▼

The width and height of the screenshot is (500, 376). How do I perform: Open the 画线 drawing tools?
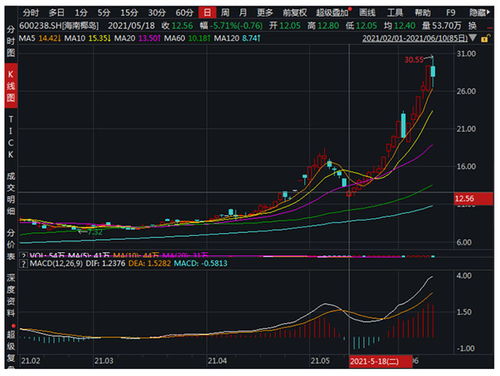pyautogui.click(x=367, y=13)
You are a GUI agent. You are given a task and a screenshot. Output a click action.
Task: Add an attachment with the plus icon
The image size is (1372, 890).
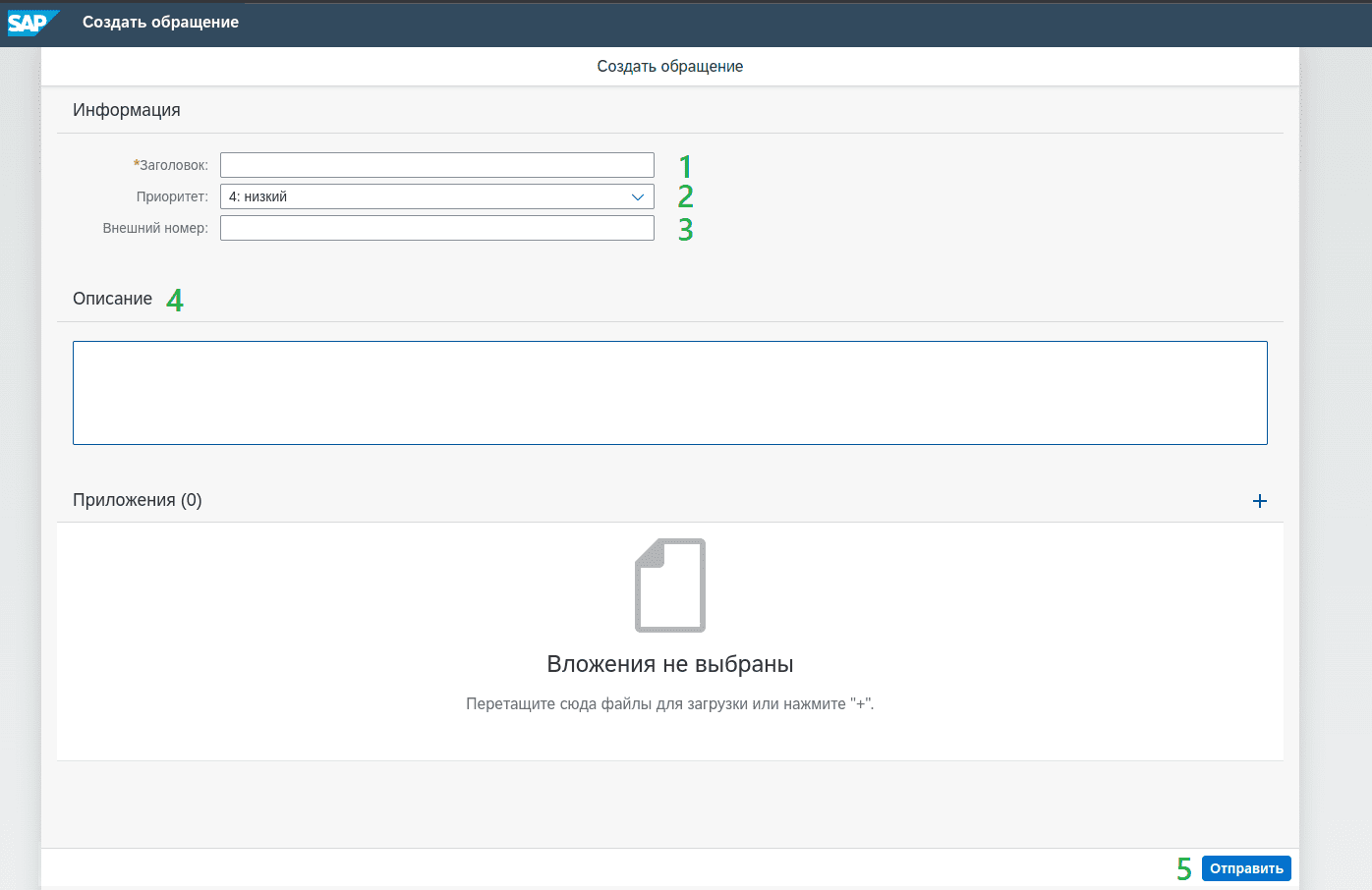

▲

SET PROBLEM ->
State how many lines in the records above contain the string "screenshot". Letter case counts. Give only the number.

OUTPUT ->
2